The first line of the data below and every line after it, through the one with "< Back (71, 293)", must be transcribed without change.

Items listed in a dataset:
____________________

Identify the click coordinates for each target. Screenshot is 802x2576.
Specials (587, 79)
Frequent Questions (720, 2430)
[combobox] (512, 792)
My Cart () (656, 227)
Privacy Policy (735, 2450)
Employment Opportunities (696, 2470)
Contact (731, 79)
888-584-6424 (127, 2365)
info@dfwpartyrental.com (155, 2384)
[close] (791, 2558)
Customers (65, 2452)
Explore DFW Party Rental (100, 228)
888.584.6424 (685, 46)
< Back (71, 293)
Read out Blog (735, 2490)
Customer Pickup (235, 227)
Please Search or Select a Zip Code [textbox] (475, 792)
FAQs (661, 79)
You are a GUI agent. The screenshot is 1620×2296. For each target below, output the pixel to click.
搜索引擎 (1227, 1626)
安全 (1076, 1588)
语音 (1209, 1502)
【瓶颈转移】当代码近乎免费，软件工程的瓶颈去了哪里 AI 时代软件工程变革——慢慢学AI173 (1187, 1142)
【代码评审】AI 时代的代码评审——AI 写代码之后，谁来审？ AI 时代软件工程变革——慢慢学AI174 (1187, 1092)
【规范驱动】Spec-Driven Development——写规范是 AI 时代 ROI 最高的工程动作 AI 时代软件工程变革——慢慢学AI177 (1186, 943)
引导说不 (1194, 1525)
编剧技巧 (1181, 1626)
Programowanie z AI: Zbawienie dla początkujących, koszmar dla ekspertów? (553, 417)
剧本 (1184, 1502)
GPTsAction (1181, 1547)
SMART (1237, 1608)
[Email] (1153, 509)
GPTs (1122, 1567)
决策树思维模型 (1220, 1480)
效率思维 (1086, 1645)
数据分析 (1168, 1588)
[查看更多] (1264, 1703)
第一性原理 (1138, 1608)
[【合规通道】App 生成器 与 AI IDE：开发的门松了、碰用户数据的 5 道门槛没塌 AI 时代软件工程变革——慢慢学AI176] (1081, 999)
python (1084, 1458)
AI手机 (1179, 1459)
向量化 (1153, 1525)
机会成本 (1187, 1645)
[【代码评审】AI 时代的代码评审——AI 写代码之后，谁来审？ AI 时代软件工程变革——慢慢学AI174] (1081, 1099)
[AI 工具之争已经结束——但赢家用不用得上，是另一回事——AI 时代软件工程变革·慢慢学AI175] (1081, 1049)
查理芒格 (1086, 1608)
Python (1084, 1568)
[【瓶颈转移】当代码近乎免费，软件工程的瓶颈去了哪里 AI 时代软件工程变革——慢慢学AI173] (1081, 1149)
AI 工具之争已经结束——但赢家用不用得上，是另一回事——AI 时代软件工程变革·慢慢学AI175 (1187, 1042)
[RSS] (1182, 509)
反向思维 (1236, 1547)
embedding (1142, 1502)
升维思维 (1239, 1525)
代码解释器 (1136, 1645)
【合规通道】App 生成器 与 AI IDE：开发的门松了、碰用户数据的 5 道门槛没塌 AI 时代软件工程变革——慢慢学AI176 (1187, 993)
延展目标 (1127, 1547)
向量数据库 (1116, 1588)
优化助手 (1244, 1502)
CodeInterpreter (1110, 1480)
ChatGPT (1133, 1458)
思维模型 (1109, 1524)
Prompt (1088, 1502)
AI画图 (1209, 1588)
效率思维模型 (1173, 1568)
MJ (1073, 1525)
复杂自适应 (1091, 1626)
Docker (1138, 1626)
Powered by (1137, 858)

____________________

Response:
Identify the click coordinates for each target. Screenshot is 802x2576.
Specials (587, 79)
Frequent Questions (720, 2430)
[combobox] (512, 792)
My Cart () (656, 227)
Privacy Policy (735, 2450)
Employment Opportunities (696, 2470)
Contact (731, 79)
888-584-6424 (127, 2365)
info@dfwpartyrental.com (155, 2384)
[close] (791, 2558)
Customers (65, 2452)
Explore DFW Party Rental (100, 228)
888.584.6424 (685, 46)
< Back (71, 293)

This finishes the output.